Depuis trois mois, le gouvernement de la Première ministre Yingluck Shinawatra est dans la ligne de mire de militants qui réclament son départ et la fin de l'influence de son frère Thaksin, ancien chef du gouvernement renversé par un coup d'État en 2006. Les protestataires accusent Yingluck d'être une marionnette du milliardaire haï. Dès les premiers jours du mouvement à l'automne, Luang Pu Buddha Issara (58 ans) est apparu aux côtés du principal meneur, Suthep Thaugsuban, organisant des prières ou prenant la parole sur scène, l'ancien député assis à ses pieds en signe de respect. Et depuis le lancement de l'opération de paralysie de Bangkok le 13 janvier, le moine est même en charge du campement de Chaeng Wattana, l'un des sites installés aux carrefours stratégiques de la capitale.
« Ce gouvernement dirigé par la famille Shinawatra, le frère et la sœur Shinawatra, n'a aucune morale, aucune éthique, ils sont corrompus, ils permettent la corruption et mentent tous les jours », explique le moine qui a également publiquement dénoncé de récents scandales de moines impliqués dans des affaires de corruption ou de drogue. « La sphère religieuse a le devoir de dire à la sphère civile ce qu'elle doit ou ne doit pas faire », poursuit-il pour justifier son engagement politique.
Lettre morte
Mais sa démarche est loin de faire l'unanimité et le moine fait même l'objet d'une plainte de l'Association des bouddhistes de Thaïlande. « Les moines peuvent avoir des sentiments personnels mais l'expression politique (leur) est interdite », martèle Sathien Wipornmaha, responsable de cette ONG, qui l'accuse de détruire « l'image du bouddhisme ». Même son de cloche du côté du Bureau national du bouddhisme, organisme officiel chargé de surveiller le comportement des moines. « Les moines ne peuvent pas s'engager en politique », insiste son directeur, Nopparat Benjawattantnun, qui a écrit au responsable religieux de la province de Nakhon Pathom, dont dépend Buddha Issara, pour que le moine soit mis en garde. « Mais il n'a pas arrêté » son action, constate-t-il.
Dans un pays où 95 % des habitants sont des bouddhistes pratiquants, l'un des taux les plus élevés du monde, beaucoup pensent que les dizaines de milliers de moines doivent se tenir à l'écart de la politique partisane. La participation de moines à des mouvements politiques ou sociaux n'est malgré tout pas une première. « Même si en théorie les moines sont apolitiques, en pratique quand vous regardez sous la surface, il y a toutes sortes de politiques », explique ainsi Duncan McCargo, de l'université britannique de Leeds. « Ce qui est inhabituel ici, c'est un moine de premier plan qui ne joue pas seulement un rôle de soutien », souligne-t-il, doutant que le moine fasse l'objet de la moindre sanction.
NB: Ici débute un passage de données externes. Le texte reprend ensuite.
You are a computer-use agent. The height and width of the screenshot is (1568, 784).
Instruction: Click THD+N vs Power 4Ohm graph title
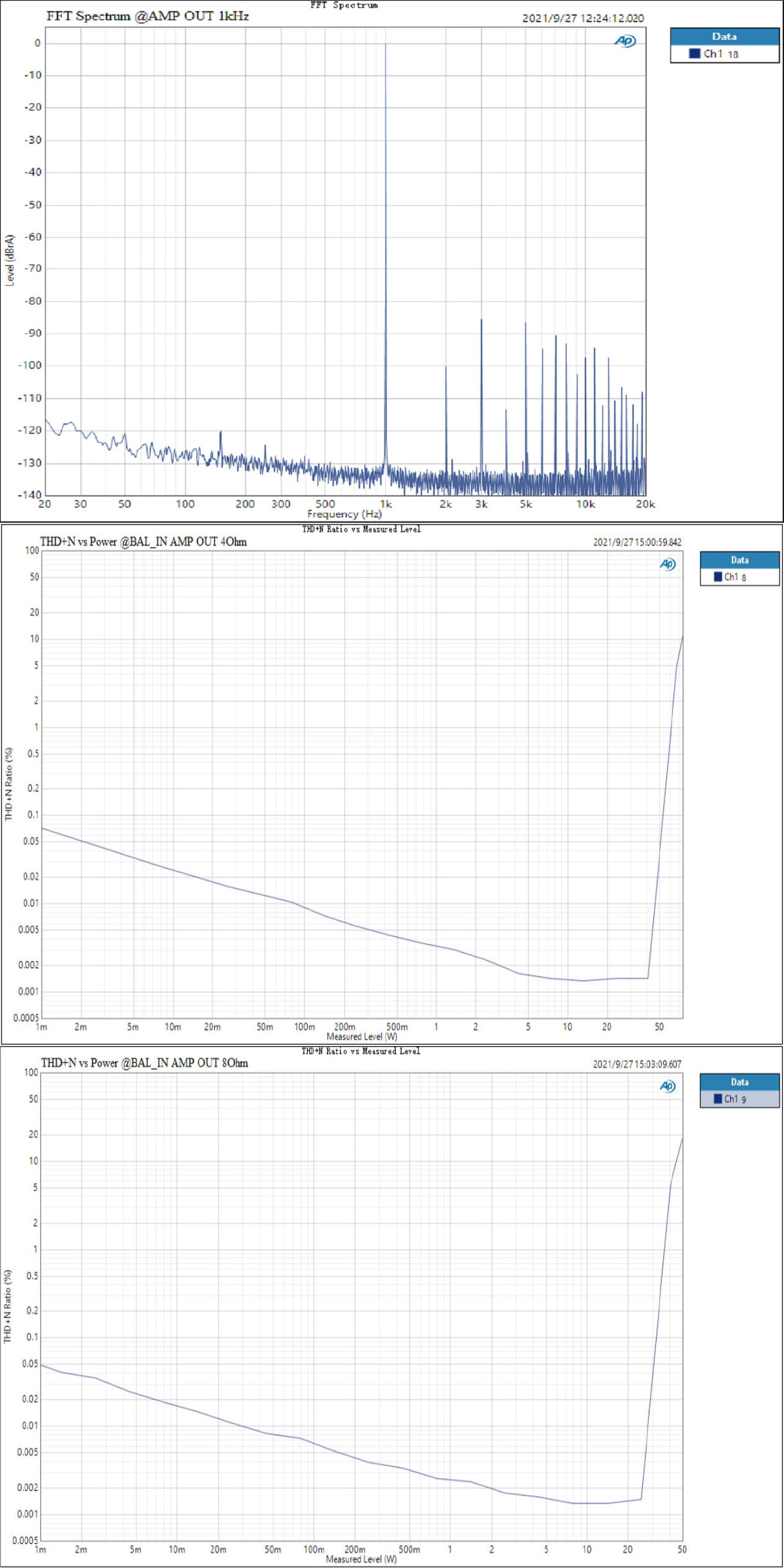[x=143, y=542]
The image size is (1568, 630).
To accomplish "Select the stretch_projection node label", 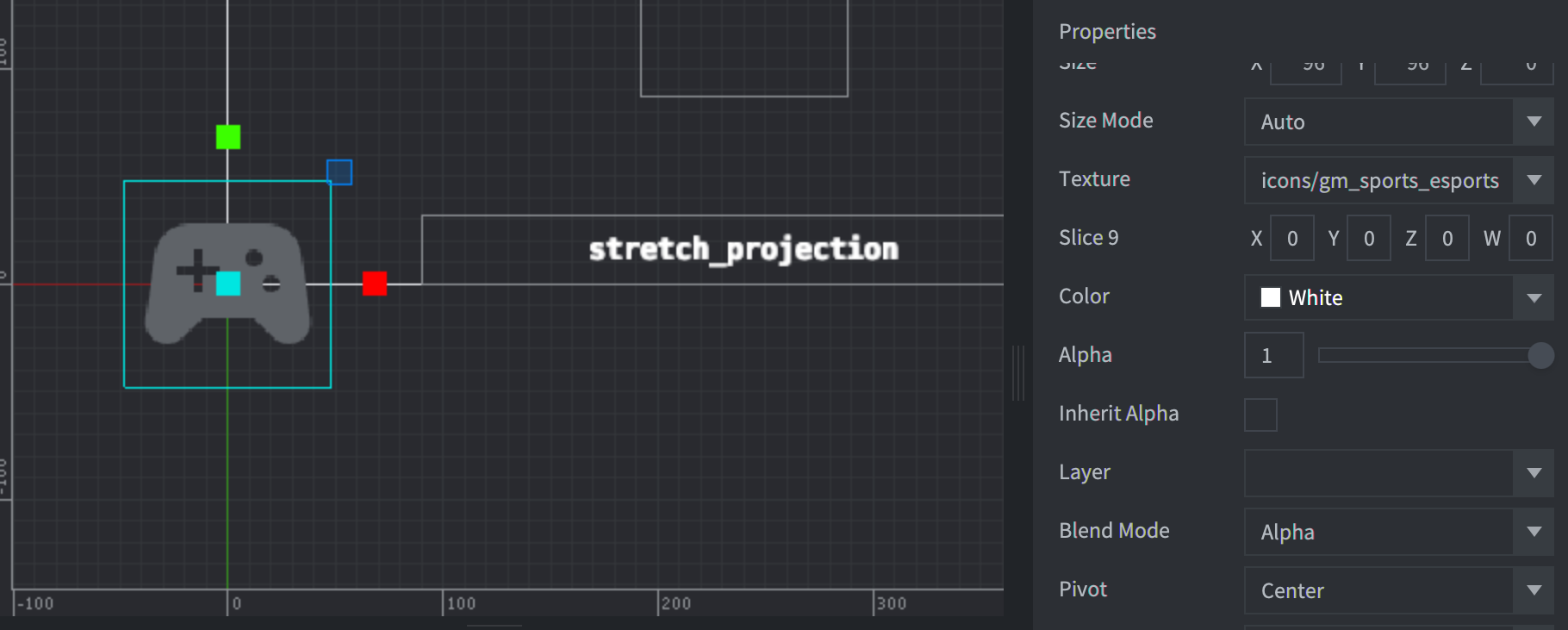I will [744, 249].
Malgré les critiques, le moine n'a pas perdu le soutien de ses fidèles, dont certains l'ont suivi jusqu'à Bangkok depuis son temple de Nakhon Pathom. « Il y a deux leaders que les manifestants respectent, Suthep et moi », explique Buddha Issara. « Si l'un d'entre nous est abattu, une foule massive sortira dans la rue, et ce sera une excuse pour le gouvernement pour utiliser la force », assure-t-il, alors qu'un meneur du mouvement a été abattu dimanche. « Nous resterons assis ici (...). Nous voulons la victoire du pays », dit-il.